Statistics and Data, Confidence Interval

Before I get to the core of today’s post, I would like to show the details of calculating the standard deviation. From my last post, we have two sets of data: one from Nice David and the other from Evil David. Let’s look a t Nice David’s data which are the last five test scores of his students: 83, 83, 85, 87, and 90.

Now in my last post, I gave you the formula for calculating the standard deviation:

${\mathrm{standard}}\hspace{0.33em}{\mathrm{deviation}}\hspace{0.33em}\hspace{0.33em}{=}\hspace{0.33em}\sigma{=}\hspace{0.33em}\sqrt{\frac{\sum{{(}{x}\hspace{0.33em}{-}\hspace{0.33em}\overline{x}{)}^{2}}}{n}}$

This says (much more elegantly than english) that I need to subtract the mean of the data from each data point, square each difference, add these up, divide by the number of data points, then take the square root of the result.

The mean of this data is 85.6. Taking the first data point of 83, subtracting 85.6 gives -2.6. Squaring this gives 6.76. I do this to each data point. After squaring each difference, I add these up and I get 35.2. Dividing this by the number of data points (5), I get 7.04. Then finally taking the square root, I get the standard deviation of 2.65. Doing the same thing to Evil David’s data gives standard deviation of 12.09. By the way, if you know how to use Excel, these calculations are very easy to do when you have lots of data.

Now this post is about one of the ways you can use the standard deviation to make a decision as to which tutor you should use.

Now there is a lot of development that I will be leaving out here and I will also be making several assumptions to simplify the presentation, but the final result is still valid.

I will be assuming that the data from each tutor is normally distributed, which means we can make certain statements about the standard deviations. This is not an extreme assumption as this is usually assumed in statistics.

For data that is normally distributed, an interval of the mean minus one standard deviation to the mean plus one standard deviation contains 68% of the data. So for Nice David’s data, the mean minus one standard deviation is 85.6 – 2.65 = 82.95. The mean plus one standard deviation is 85.6 + 2.65 = 88.25. Now your test score will be another data point in Nice David’s data.
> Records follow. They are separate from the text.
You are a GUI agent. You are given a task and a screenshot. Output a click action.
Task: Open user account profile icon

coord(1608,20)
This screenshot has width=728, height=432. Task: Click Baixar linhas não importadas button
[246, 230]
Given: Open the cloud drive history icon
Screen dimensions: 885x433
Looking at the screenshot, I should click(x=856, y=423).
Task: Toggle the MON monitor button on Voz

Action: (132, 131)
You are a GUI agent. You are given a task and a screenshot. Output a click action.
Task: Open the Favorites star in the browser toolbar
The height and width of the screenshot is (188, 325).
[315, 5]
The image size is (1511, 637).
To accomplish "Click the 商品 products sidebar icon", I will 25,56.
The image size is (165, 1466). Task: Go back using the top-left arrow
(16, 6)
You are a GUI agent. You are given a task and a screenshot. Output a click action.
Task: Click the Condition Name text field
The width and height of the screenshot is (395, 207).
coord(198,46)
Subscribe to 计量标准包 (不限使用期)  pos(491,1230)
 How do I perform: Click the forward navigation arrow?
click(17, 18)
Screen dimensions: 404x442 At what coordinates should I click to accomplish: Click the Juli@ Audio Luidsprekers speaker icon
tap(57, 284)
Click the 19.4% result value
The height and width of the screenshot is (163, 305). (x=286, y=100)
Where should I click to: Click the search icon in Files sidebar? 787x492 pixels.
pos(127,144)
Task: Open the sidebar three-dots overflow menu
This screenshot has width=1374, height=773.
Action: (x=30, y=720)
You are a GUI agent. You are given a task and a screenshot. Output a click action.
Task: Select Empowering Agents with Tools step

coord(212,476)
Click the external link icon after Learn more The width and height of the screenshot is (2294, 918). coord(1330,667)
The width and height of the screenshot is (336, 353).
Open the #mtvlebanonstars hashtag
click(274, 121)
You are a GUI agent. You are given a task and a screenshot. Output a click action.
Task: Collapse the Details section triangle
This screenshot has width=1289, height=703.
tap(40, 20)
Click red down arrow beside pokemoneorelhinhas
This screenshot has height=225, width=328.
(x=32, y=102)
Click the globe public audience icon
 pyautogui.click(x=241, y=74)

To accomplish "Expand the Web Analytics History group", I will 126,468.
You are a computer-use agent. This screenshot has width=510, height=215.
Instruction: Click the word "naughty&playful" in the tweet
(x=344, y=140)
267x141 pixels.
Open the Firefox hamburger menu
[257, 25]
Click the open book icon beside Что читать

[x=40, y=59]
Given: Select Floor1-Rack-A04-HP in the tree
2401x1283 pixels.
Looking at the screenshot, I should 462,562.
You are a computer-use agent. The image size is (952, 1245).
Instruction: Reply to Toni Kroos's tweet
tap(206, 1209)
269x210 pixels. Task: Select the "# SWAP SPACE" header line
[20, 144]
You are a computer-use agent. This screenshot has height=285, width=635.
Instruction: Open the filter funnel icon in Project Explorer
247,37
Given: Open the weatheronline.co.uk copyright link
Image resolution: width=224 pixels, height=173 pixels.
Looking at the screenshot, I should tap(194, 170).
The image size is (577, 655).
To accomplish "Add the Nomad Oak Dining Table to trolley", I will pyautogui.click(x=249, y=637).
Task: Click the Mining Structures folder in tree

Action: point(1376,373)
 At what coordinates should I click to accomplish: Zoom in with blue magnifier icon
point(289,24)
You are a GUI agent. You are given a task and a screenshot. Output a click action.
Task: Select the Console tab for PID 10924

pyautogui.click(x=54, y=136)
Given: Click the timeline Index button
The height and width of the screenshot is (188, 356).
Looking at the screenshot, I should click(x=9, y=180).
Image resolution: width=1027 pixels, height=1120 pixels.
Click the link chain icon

Though you do not know what your test score will be, based on Nice David’s historical data, you can be 68% confident that your test score will be between 82.95 and 88.25.

The interval of all numbers between 82.95 and 88.25 is called a confidence interval. In this case, it is a 68% confidence interval. Let’s calculate Evil David’s 68% confidence interval.

Evil David’s standard deviation is 12.09, so his interval is 85.6 – 12.09 = 73.51 to 85.6 + 12.09 = 97.69. So with Evil David, you can be 68% confident that your test score will be between 73.51 am 97.69.

Now most calculations in statistics center around the 95% confidence interval. For normally distributed data that we are assuming here, that is an interval that is two standard deviations about the mean. So for Nice David, the 95% interval is 85.6 – 2×2.65 = 80.3 to 85.6 +2×2.65 = 90.9. So for Nice David as your tutor, you can be 95% confident that your test score will be between 80.3 to 90.9.

What about Evil David? His 95% interval is 85.6 – 2×12.09 = 61.42 to 85.6 + 2*12.09 = 109.78. Now it’s not possible to get over 100 so you can be 95% confident that with Evil David as your tutor, your test score will be between 61.42 and 100.

Who do you choose? If 65 is a passing score on your test, you would be risking a failing grade with Evil David. Not so much with nice David. Though you do have a chance of getting a very high score with Evil David (if you like lotteries), your test score is 95% guaranteed to be a passing one with Nice David. Being the unbiased person that I am, I would go with the tutor with more consistent results!